Figures marquantes et personnages pittoresques au début de notre siècle


Cécil Rhodes, que nous connaissons ici surtout par les bourses d’études qu’il a fondées, a été l’un des artisans les plus ardents et les plus efficaces de l’Empire britannique, tel qu’il existe maintenant. Il voyait très nettement comment cet ensemble de peuples arriveraient à vivre ensemble dans l’harmonie, comme en fait foi cette phrase, particulièrement intéressante pour nous : « Je ne pense pas que les Boërs disparaîtront, pas plus que les Canadiens-français. Les Boërs resteront des Afrikanders, mais en union étroite avec les Anglais dans le sein de l’Empire. Tous poursuivront leur œuvre à l’ombre du drapeau anglais ». Rhodes prononçait ces paroles au lendemain de la guerre du Transvaal, « sa » guerre.

Cette phrase se retrouve dans les mémoires d’un journaliste, R. D. Blumenfeld, du London Express, qui, comme tout bon journaliste, a interviewé un nombre incroyable de personnages remarquables au cours de sa carrière. Lui, a eu la bonne idée de recueillir les souvenirs qu’il a gardés de ces gens : ses mémoires sont comme le défilé de tous les hommes qui ont occupé la scène, en Angleterre et ailleurs, depuis une cinquantaine d’années. De fait, il a intitulé son livre : R. D. B.’s Procession.
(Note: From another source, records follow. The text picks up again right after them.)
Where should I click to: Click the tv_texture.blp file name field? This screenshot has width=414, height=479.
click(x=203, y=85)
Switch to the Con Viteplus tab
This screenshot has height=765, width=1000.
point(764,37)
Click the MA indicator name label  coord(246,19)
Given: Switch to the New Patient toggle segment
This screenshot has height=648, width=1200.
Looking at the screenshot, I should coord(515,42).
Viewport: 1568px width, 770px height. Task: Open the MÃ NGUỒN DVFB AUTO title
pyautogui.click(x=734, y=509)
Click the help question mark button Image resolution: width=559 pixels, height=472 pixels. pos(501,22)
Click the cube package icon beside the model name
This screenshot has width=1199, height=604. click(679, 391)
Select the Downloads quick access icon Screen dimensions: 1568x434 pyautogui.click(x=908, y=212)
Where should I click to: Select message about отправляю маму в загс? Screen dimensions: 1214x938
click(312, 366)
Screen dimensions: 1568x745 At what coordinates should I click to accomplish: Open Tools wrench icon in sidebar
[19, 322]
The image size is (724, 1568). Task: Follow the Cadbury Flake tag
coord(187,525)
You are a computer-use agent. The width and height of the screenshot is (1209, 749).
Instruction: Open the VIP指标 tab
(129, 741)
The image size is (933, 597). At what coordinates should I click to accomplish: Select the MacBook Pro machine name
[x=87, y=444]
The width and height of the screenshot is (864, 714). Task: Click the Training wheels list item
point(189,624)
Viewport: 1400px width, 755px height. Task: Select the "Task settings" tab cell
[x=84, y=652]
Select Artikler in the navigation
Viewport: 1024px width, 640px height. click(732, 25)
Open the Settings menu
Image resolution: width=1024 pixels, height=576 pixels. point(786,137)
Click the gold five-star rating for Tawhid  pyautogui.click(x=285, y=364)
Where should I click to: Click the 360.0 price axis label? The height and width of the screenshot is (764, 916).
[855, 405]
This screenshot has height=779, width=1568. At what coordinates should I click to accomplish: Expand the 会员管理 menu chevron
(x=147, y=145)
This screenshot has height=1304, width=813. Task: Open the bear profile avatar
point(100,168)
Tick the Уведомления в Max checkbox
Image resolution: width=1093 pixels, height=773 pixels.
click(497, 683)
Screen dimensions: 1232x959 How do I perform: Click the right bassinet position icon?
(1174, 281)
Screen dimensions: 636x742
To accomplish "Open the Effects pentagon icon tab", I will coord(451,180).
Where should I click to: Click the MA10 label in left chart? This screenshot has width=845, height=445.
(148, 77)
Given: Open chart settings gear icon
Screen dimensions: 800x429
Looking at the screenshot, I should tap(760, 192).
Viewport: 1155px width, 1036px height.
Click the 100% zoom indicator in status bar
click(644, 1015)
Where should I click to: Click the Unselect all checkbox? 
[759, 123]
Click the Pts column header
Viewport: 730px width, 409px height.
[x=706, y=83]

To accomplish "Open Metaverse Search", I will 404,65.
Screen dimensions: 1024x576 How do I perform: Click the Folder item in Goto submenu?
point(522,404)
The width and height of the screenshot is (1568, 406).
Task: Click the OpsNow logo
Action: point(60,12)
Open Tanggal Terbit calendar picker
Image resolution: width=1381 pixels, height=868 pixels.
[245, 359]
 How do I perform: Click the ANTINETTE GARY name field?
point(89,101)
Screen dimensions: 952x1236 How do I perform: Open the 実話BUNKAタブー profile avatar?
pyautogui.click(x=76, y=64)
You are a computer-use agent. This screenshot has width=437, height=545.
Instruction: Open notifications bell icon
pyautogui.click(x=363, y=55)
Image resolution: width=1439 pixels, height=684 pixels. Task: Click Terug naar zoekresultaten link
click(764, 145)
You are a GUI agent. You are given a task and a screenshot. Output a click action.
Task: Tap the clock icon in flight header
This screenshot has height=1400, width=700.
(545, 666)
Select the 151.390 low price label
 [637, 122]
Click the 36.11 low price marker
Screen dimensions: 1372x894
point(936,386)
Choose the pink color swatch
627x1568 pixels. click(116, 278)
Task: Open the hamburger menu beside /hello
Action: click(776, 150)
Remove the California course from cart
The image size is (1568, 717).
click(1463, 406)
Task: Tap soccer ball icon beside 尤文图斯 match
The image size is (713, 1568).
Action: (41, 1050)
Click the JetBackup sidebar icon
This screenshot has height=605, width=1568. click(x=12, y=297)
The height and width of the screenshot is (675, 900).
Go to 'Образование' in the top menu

— Qui n’a entendu, ou n’a chanté lui-même la Marche du Général Boulanger ? Il faut être tout jeune pour ignorer cette musique entraînante et un peu canaille, qui non seulement a été à certaine époque le chant de ralliement des nationalistes français, mais apparaît maintenant comme le symbole du XIXe siècle finissant.

Le général fut, pendant quelques années, extrêmement populaire. On attendait toujours de lui le coup d’État qui renverserait la république. Le coup d’État ne se produisit pas et Boulanger partit pour l’exil. À Blumenfeld qui lui demandait : « Pourquoi n’avez-vous pas réalisé votre projet ; vous l’auriez réussi, sans opposition, au moins une douzaine de fois ; comme les deux Napoléon, vous vous seriez fait empereur », le général répondit : « Jamais je n’y serais arrivé sans verser le sang de mes compatriotes. Le gouvernement se méfiait de moi et il était prêt, comme c’était son devoir. Il n’aurait pu m’arrêter, mais il me répugnait de causer la mort de mes semblables ». Clemenceau, le Tigre, attribuait cet insuccès à une toute autre cause : « Boulanger, disait-il, était un homme charmant et il avait de bien jolies manières. Mais à quoi servent les belles manières à un homme qui veut renverser le gouvernement ? Personne n’a jamais dit que Bonaparte avait de jolies manières. Moi-même, je n’en ai guère… »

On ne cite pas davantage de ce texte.